LA PIÚ GRANDE
ANTOLOGIA VIRTUALE
DELLA POESIA ITALIANA

I grandi poeti contemporanei

 

Patrizia Valduga
Alcuni testi dell'autrice:
 
da Medicamenta e altri medicamenta (Einaudi, 1989)
 
Sa sedurre la carne la parola,
prepara il gesto, produce destini...

 
Nel luglio altero, lui tenero audace,
sensualmente a me lanciava da là:
prima di sera io ti scopo.
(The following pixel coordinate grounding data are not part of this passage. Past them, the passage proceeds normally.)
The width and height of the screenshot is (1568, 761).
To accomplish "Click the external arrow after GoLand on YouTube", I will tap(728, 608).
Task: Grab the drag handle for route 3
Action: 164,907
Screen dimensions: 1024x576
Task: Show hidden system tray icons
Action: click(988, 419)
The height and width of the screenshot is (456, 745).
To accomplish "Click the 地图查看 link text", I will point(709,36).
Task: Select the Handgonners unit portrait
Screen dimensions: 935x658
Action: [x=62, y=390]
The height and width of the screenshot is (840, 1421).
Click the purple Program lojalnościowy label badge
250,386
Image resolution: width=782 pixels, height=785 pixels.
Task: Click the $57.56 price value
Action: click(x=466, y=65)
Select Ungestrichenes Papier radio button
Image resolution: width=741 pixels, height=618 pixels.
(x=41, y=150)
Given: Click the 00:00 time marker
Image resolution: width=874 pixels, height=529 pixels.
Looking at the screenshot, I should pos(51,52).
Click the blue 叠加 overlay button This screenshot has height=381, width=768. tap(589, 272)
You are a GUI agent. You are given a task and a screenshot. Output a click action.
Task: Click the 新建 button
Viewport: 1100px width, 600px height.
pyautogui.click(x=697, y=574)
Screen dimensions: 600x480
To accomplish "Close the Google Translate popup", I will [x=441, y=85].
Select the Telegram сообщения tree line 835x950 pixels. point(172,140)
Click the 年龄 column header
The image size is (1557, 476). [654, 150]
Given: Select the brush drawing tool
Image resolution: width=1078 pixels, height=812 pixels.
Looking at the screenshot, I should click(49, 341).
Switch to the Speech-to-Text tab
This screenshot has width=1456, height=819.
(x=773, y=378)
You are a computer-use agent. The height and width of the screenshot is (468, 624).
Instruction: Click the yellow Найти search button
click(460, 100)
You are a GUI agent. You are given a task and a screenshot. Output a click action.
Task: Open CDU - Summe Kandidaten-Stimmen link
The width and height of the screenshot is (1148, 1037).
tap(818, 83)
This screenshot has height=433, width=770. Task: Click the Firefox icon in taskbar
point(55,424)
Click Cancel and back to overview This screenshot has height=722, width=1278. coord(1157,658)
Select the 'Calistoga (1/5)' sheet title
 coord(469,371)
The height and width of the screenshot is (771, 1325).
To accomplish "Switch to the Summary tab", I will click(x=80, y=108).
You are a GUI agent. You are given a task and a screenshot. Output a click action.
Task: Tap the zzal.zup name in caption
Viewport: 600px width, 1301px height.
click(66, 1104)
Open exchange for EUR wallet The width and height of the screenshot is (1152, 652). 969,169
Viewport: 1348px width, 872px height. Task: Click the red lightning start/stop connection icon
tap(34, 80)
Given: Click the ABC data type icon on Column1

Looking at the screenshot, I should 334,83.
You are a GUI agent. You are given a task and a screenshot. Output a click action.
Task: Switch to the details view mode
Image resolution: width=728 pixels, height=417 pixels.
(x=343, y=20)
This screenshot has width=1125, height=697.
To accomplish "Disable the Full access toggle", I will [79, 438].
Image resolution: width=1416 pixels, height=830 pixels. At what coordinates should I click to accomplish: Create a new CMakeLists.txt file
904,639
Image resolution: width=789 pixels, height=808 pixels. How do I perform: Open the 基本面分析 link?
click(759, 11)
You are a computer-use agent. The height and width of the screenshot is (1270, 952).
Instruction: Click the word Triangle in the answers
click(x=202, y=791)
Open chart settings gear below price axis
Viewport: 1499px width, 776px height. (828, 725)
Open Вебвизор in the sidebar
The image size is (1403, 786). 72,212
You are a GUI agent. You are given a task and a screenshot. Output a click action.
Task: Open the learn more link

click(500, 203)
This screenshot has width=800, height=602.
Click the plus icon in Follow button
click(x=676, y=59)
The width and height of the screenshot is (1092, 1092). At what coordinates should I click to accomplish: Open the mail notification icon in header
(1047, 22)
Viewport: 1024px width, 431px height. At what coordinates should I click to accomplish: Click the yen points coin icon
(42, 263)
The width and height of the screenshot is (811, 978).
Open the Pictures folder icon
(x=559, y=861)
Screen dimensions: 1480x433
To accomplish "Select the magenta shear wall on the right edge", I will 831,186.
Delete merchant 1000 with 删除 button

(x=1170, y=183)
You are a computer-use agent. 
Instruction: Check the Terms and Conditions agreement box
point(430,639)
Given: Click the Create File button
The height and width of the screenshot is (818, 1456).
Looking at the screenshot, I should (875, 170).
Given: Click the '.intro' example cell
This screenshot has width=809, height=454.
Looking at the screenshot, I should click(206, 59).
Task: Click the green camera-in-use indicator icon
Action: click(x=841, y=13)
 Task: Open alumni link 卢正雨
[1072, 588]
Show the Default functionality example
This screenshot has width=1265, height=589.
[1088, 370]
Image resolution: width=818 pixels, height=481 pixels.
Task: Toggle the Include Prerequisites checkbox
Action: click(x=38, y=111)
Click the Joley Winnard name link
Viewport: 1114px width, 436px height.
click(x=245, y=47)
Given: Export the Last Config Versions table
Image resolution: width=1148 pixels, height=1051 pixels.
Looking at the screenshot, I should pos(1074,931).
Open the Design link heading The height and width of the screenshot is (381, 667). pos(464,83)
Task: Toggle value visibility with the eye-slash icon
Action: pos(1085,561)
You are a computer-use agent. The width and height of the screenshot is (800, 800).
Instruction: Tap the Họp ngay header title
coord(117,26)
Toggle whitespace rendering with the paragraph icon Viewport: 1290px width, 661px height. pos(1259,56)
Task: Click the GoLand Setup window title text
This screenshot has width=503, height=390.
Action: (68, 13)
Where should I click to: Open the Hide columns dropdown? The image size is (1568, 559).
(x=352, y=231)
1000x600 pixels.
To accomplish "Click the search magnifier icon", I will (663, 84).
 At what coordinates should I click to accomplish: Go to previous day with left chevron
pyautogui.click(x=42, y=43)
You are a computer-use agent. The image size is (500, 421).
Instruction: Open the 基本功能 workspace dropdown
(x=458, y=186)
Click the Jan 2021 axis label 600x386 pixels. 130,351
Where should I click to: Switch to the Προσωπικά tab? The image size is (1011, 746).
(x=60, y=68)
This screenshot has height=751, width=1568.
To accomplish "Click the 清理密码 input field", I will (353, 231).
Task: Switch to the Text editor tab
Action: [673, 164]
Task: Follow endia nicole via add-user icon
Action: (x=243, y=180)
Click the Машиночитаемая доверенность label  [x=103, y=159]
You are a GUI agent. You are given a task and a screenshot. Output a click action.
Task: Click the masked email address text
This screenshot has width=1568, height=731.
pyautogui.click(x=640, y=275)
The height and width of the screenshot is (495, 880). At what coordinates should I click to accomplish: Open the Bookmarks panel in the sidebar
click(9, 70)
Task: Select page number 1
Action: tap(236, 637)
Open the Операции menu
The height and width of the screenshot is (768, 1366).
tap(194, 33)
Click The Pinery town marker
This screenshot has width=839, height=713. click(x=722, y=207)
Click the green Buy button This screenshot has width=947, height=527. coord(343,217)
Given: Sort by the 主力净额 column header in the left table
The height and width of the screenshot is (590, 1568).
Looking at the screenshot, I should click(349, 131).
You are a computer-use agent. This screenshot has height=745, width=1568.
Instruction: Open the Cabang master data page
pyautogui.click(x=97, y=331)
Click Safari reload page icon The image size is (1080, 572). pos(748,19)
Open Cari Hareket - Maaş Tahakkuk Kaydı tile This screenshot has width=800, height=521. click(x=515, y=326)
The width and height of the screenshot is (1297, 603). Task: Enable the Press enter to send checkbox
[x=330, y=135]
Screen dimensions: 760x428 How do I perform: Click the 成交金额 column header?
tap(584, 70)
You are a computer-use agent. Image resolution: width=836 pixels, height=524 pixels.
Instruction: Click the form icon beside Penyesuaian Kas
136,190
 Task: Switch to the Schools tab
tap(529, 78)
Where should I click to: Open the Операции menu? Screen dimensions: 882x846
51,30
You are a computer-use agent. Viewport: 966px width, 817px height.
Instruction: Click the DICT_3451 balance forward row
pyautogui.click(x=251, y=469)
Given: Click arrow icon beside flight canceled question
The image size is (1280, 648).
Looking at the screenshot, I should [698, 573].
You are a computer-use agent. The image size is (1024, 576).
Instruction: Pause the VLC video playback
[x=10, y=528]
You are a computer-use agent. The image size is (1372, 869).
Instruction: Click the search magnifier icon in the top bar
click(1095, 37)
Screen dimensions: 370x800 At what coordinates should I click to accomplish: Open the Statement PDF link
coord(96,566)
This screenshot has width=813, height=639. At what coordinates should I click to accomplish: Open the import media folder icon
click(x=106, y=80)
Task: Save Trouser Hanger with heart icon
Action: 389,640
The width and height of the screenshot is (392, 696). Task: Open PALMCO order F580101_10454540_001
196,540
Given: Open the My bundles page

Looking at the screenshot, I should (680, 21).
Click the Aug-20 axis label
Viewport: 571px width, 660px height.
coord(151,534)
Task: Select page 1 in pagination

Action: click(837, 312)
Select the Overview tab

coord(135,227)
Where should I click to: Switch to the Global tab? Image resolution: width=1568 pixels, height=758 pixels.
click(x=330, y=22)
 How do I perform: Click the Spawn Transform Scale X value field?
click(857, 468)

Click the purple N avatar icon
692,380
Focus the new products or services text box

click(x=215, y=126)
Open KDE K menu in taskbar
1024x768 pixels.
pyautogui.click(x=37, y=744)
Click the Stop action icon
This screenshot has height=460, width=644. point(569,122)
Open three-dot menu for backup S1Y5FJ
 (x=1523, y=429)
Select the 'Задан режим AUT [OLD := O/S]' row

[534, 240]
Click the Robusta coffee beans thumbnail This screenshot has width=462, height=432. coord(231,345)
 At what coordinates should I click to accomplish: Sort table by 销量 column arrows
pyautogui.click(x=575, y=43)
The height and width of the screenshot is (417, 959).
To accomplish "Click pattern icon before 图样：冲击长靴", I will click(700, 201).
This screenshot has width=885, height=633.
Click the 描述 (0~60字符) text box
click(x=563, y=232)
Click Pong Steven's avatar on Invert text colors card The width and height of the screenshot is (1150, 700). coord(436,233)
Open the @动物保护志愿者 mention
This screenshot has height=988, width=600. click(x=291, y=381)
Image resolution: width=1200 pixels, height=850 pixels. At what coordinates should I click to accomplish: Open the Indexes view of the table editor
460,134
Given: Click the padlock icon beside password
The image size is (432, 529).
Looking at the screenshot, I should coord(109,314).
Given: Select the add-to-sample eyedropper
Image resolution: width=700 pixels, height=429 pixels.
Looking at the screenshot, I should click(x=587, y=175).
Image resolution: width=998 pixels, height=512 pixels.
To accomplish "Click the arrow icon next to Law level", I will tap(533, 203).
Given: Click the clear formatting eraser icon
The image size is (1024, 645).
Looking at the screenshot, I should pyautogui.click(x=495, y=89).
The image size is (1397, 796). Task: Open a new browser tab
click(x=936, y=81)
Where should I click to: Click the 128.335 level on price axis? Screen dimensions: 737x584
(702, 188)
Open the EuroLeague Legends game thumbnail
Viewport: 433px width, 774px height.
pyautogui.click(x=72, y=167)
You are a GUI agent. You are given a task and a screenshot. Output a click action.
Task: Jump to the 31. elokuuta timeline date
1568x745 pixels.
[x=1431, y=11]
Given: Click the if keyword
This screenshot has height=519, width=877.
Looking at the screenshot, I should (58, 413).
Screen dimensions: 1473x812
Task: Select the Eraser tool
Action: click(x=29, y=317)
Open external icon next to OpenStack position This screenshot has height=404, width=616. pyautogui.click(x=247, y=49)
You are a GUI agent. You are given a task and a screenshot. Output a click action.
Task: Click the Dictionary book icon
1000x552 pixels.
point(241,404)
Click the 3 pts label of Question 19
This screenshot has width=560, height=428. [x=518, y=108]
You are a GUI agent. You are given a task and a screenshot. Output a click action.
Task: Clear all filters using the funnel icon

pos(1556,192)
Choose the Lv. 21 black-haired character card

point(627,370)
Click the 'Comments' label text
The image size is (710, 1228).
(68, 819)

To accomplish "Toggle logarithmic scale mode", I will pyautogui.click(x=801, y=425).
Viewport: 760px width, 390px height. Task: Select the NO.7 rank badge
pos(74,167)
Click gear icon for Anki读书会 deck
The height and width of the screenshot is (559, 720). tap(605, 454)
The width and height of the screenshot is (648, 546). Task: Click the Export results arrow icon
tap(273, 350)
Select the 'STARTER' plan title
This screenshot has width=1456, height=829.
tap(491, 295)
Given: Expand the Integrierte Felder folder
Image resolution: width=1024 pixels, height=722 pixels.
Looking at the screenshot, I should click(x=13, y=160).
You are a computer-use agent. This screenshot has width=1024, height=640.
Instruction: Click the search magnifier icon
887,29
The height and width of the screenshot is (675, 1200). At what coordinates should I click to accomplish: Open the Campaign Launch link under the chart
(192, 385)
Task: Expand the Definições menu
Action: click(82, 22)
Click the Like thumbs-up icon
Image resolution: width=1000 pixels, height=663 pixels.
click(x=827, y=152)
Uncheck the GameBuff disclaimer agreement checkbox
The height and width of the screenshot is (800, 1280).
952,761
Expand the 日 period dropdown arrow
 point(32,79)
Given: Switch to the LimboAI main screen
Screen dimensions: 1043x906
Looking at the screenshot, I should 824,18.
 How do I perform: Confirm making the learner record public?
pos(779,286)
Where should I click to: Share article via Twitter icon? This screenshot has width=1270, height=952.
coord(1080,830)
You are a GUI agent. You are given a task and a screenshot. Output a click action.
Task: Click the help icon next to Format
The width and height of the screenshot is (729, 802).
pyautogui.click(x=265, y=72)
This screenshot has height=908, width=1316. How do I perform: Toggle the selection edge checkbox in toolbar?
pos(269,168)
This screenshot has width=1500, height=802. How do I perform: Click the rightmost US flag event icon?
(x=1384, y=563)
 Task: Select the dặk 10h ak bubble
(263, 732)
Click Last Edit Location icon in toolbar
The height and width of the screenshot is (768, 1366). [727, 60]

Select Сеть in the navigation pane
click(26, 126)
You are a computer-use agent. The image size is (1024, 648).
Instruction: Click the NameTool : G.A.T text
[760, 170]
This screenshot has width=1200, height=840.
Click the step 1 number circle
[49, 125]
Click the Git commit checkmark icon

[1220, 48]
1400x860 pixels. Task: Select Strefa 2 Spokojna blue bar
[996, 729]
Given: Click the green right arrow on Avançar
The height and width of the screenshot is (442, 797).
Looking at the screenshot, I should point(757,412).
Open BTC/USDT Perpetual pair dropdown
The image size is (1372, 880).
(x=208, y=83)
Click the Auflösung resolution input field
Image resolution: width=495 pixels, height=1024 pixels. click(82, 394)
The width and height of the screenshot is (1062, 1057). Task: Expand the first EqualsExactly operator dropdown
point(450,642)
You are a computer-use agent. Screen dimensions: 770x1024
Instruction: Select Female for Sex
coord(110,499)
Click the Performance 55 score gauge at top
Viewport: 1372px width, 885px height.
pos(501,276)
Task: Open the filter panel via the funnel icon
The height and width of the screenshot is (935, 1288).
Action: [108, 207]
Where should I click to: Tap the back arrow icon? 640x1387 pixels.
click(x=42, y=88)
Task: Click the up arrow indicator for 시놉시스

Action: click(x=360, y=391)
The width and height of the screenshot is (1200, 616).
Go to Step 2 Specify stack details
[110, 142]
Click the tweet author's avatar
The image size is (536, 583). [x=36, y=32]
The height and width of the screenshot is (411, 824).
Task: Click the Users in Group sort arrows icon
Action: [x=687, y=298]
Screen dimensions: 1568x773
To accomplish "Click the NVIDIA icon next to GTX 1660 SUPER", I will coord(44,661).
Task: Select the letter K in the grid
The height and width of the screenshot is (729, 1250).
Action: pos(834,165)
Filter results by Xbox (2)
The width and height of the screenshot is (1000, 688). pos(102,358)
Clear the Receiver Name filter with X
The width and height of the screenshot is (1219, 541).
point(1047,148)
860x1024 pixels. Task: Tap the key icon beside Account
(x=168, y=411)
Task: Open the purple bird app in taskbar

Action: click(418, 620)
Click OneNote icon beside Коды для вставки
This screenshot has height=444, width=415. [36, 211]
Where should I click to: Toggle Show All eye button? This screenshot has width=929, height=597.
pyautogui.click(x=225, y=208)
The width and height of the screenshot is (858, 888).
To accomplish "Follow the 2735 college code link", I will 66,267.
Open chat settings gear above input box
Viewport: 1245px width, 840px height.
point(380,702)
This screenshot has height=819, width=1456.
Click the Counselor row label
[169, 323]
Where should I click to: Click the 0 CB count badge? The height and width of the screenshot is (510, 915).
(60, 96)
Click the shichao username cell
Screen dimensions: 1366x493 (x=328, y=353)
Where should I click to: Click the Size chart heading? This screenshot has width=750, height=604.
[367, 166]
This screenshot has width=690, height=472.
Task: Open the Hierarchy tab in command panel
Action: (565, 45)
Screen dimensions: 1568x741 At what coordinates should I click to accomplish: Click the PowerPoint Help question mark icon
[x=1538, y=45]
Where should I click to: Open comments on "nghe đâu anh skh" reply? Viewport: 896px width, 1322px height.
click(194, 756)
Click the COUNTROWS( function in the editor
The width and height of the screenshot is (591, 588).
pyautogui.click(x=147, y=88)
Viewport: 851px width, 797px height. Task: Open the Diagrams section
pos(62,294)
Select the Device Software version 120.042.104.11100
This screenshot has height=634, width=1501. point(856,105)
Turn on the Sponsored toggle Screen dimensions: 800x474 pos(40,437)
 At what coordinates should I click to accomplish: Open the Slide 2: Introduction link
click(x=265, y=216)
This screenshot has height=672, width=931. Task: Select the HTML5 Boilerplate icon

Ah.
Fra trafficar di sguardi dove pace,
 
dove l'incompenetrabilità...
dove il tempo in quest'ombra... Lui tace
in un empio silenzio a farne fornace.
Poi apri, m'intima, apri... più dentro già
 
si spinge con suo tal colpo segreto.
Umidore, pare bacio di calore
su ammucchiarsi d'umano, alto m'accappia.
 
O inverni e lirici slanci (con metodo).
Mi sale... mi scende... io come granata
esplosa, contusa, to', che si sappia.
 

 
L'altra simulazione:
l'animo che non sa curare i sensi
o l'animo curare con i sensi.
 

 
Ulteriore finzione:
eternità, assenza
di fine, morte che muore, efficienza...
 

 
Di tutto ciò far senza,
e del troppo sognare...
E sulla terra in levità passare.

 
E nottetempo la gente si arrappa,
s'ingrifa, al serra serra si disgroppa.
Ah... eh... ah... bada ansimare... di tappa
in tappa svelta s'accoppia, s'aggroppa.
 
Ponte sui sensi, avendoli, s'acchiappa
Con mutua trappola, greve s'intoppa
fino allo scoppio... gioca stringichiappa
a strappa strappa e a cervello di stoppa
 
por toppa... E intanto la notte scappa
da razionalità antidotata
e imperata... Io dolente, in gola un groppo,
 
il mio universo d'assenze e la mappa
dei miei giorni ridesti mi sciroppo,
di pensamento in abuso incappata.
 
La stessa rigirata
d'angoscia in margine all'esiguo e al troppo:
il succo della notte invero allappa.
 

 
In me cogli anni crescono, a mio merito
o demerito, quei danno d'ascrivere
interi a plurime carnali sterili
dilettazioni in cui involta o proclive
 
m'affatico... a diletti semiseri
e periferici... alle loro derive...
così che non mi viene dal preterito
Il come e tanto meno il cosa vivere,
 
che in questi giorni persi neri e duri
se qualcosa mi resti non ho prove,
se qualcosa qui o altrove per me duri,
 
e non so se la sera ora congiuri
contro di me, o sui drudi miei dall'ovest
induri, sui passati e sui futuri.
 

 
Né so passare a nuoto ora la notte.
 

Sa sedurre la carne la parola,
prepara il gesto, produce destini...
È martirio il verso,
è emergenza di sangue che cola
e s'aggruma ai confini
del suo inverso sessuato, controverso.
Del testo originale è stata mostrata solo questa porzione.